De hecho, los recientes acontecimientos climatológicos, como el de “Otis”, el ciclón que se transformó de categorías es poco tiempo, algo inusual, según dicen los meteorólogos, son una prueba del cambio climático por el daño que se ha empeñado el hombre en provocar con sus malas prácticas hacia la naturaleza.
En el caso del Tren Maya, mucho dinero invertido en esta obra que ha sido cuestionada por los grupos y partidos adversarios al presidente Andrés Manuel López Obrador. Cierto o no, como suele pasar en cualquier segmento, el tiempo será el único que nos ubique en la realidad. Es decir, sabremos qué tanto fue el impacto al medio ambiente con la destrucción de cenotes, lagunas, ríos subterráneos, fauna, flora y demás recursos que se encuentran en la zona devastada.
En contraparte, la modernización de este medio de transporte se verá sí fue acertado o no, con la presencia del turismo nacional e internacional. En su versión antigua, aún se recuerda como Ferrocarriles de México tenía “corridas” de pasajeros y de carga desde el Puerto de Veracruz hasta la Ciudad de México, pero este servicio fue eliminado porque no redituaba ganancias.
Lo cierto es que las bellezas naturales, pueblos tradicionales, cascadas, puentes como el de Metlac, entre Fortín y Orizaba, que se divisaban desde los vagones eran un deleite a la vista. Ello sin demeritar que el servicio de transporte era el más barato y utilizado por miles de mexicanos que se echaban un recorrido desde el centro del país hasta la zona costera del Golfo de México, en este caso, con estación final en Veracruz.
Si el Tren Maya será opción para que el turismo nacional pueda acaparar su atención, bienvenido, pero hoy, todavía en el ocaso de esta administración, se continúa litigando casos de expropiación de predios por donde debe pasar el ferrocarril.
Cierto que tan solo decir expropiación significa que, se quiera o no, el proyecto debe concluir y por ende, los dueños de los terrenos por donde circulará el tren, tienen que quedar libres.
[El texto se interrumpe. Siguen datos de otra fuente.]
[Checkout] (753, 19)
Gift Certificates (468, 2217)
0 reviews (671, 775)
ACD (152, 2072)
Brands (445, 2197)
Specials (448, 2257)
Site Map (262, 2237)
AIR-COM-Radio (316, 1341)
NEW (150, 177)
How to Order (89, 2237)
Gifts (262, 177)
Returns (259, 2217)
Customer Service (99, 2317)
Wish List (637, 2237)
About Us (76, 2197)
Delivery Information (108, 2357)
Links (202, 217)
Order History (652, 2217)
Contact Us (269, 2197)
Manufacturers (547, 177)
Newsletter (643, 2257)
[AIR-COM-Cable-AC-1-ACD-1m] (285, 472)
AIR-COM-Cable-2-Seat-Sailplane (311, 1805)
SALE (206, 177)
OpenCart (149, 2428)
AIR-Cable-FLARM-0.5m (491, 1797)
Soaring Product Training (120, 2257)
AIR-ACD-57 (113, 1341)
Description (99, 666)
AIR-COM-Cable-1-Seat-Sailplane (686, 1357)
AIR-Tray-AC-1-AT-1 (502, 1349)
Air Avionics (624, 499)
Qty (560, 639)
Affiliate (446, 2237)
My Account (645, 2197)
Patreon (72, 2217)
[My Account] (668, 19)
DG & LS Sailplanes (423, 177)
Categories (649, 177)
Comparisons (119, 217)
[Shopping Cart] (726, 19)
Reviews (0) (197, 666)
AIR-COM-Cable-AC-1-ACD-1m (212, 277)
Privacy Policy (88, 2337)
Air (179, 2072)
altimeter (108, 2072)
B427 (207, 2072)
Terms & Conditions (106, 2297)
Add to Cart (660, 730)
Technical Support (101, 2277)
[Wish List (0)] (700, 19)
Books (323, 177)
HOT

Muchos poblados a lo largo de Chiapas, Tabasco, Yucatán, Campeche y Quintana Roo han accedido a estas circunstancias que rodean la complejidad de una mega obra.
El gobierno federal a través del Fondo Nacional de Fomento al Turismo (Fonatur) tiene la encomienda de construir en Yucatán y Quintana Roo, obras de infraestructura ferroviaria vinculada al Proyecto del Tren Maya y sus obras complementarias.
Todo bien hasta acá, pero lamentable los pagos o indemnización que se fija no corresponden al valor real de los terrenos y es ahí donde la “cocha torció el rabo”. Es decir, la inconformidad que se presenta mediante amparos y debido al proceso jurídico que lleva su resolución, afectará los tiempos programados.
La Secretaría de Desarrollo Territorial y Urbano (Sedatu) justifica su proceder debido a que es “el mecanismo más eficiente para liberar los terrenos para la construcción del ferrocarril”. Si bien está en lo correcto porque eso dictamina la Constitución, los agravios a las propiedades de los afectados se convierten en crispación social y eso no es lo que pregona este gobierno.
Lo preocupante del tema es que apenas lleva el 35 por ciento del total de procesos de expropiación para construir el Tren Maya, lo que significa que las trabas para concluirlo están a la orden del día, pero, lo peor del caso, es que desinforman al Ejecutivo federal, quien en sus mañaneras afirma que todo está caminando muy bien, y para el caso, se tiene el riesgo de que la obra prolongue sus fechas programadas.